Hackers who targeted the federal government appear to be part of a Russian intelligence campaign aimed at multiple U.S. agencies and companies, including the cybersecurity company FireEye, officials said Sunday.
A Commerce Department spokesman confirmed a breach, saying it occurred at an unidentified bureau.
Department officials alerted the FBI and a cybersecurity agency within the Department of Homeland Security, the spokesman said, declining to comment further.
The White House National Security Council also confirmed that it was looking into another potential intrusion at the Treasury Department after Reuters reported that foreign government-backed hackers accessed internal government emails.
The hackers appear to have gotten access by first breaking into SolarWinds, an Austin-based company that provides remote information technology services to an long list of clients around the world, including a number of U.S. government agencies and major corporations.

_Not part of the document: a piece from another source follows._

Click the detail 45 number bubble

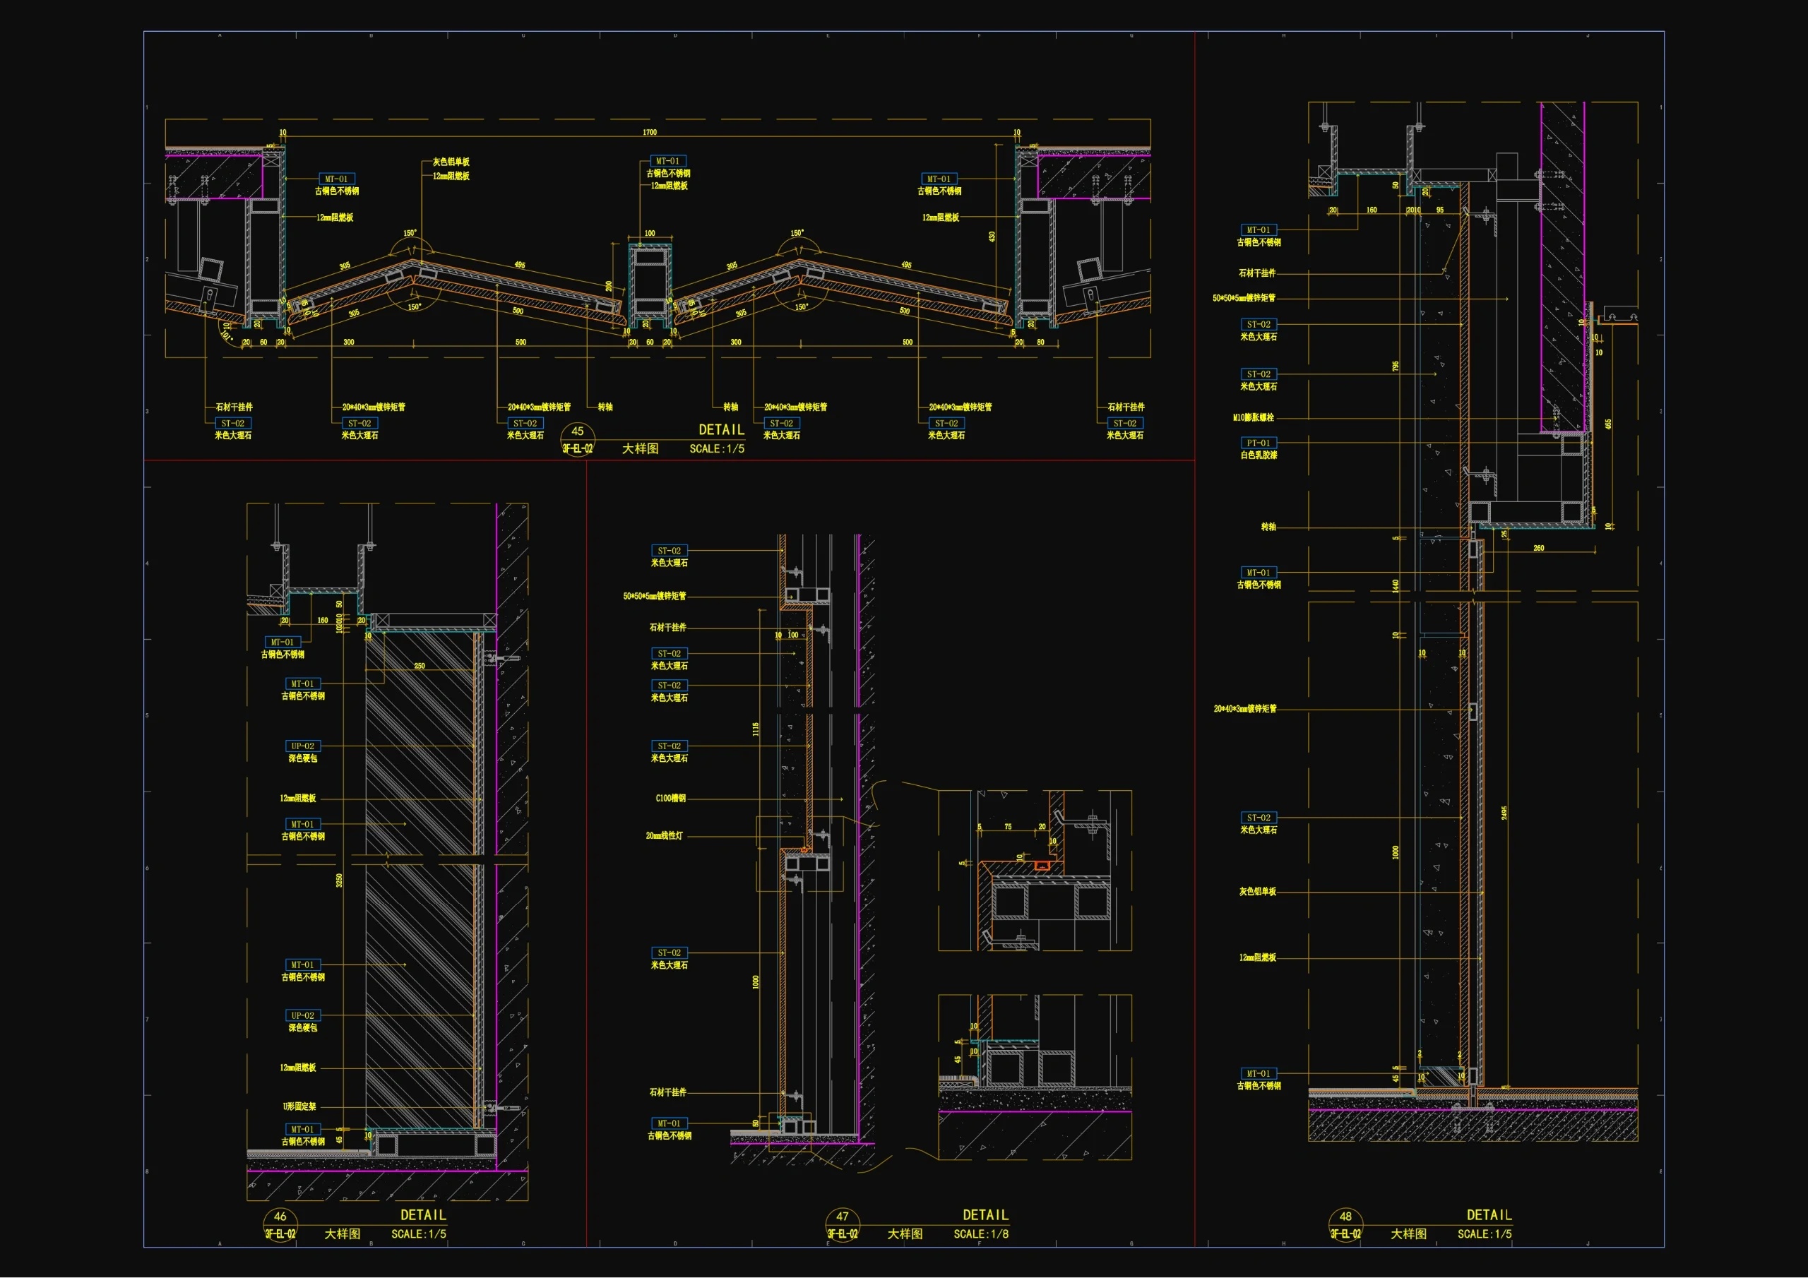577,432
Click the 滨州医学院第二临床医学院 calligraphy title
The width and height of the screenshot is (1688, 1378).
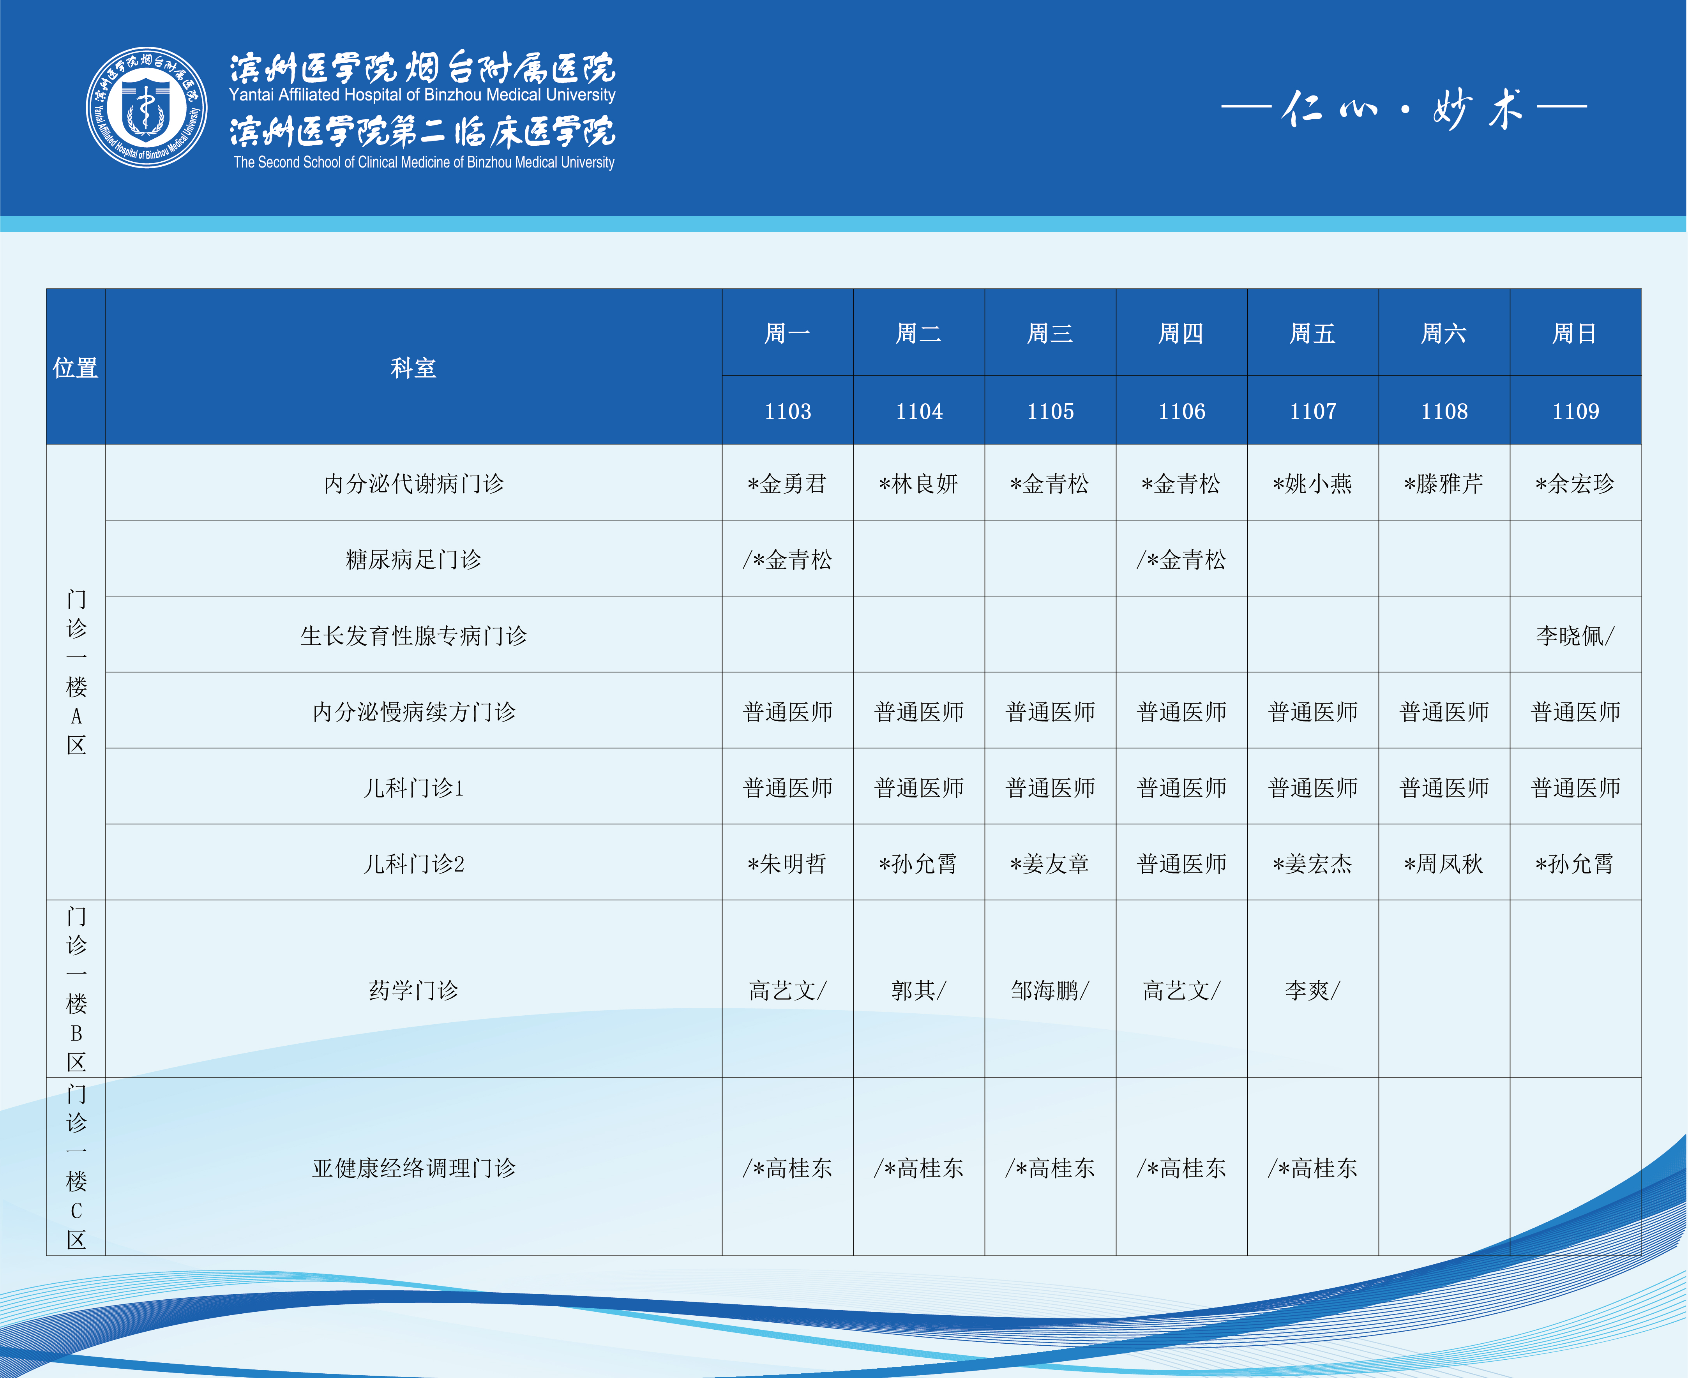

The U.S. Cybersecurity and Infrastructure Security Agency issued a rare emergency directive Sunday night, instructing federal agencies to immediately stop using the version of SolarWinds products.
The company’s president and CEO, Kevin Thompson, said in an emailed statement: “We believe that this vulnerability is the result of a highly-sophisticated, targeted and manual supply chain attack by a nation state. We are acting in close coordination with FireEye, the Federal Bureau of Investigation, the intelligence community, and other law enforcement to investigate these matters. As such, we are limited as to what we can share at this time.”
In a filing to the Securities and Exchange Commission, SolarWinds reported that it had informed 33,000 customers that they may have been affected, and estimated that “fewer than 18,000” could have potentially been compromised.
The Washington Post first reported that the Russia’s Foreign Intelligence Service, or SVR, carried out the attack by hacking SolarWinds.
Among the SVR’s targets was FireEye, a major U.S. cybersecurity company with extensive government contracts, The Post reported. The company’s CEO said last week that it had been hacked “by a nation with top-tier offensive capabilities.”
A private cybersecurity official briefed on the matter confirmed the SVR’s involvement to NBC News.
FireEye CEO Kevin Mandia said the hackers’ primary goal appeared to be to steal information from the company’s government clients.
The Russian Embassy in Washington called news of the breach “groundless attempts by the American media to accuse Russia of hacking attacks on U.S. government bodies.”
“Attacks in the information space do not correspond to the foreign policy principles of our country, its national interests and understanding of how relations between states are built,” the statement continued, adding that Russia does not conduct “offensive operations in the virtual environment.”
It wasn’t clear how much information the hackers accessed, although the company said they obtained tools used by FireEye’s Red Team, the section tasked with defending against new cyberattacks.
The Post reported that the Commerce Department breach targeted Solar Winds, an information technology system used by tens of thousands of organizations. NBC News hasn’t independently confirmed the report.
The FBI and the National Security Agency declined to comment Sunday.
In a statement, the Homeland Security Department’s cybersecurity agency said it was investigating “recently discovered activity on government networks.”
The agency said it was providing technical assistance to help blunt potential compromises.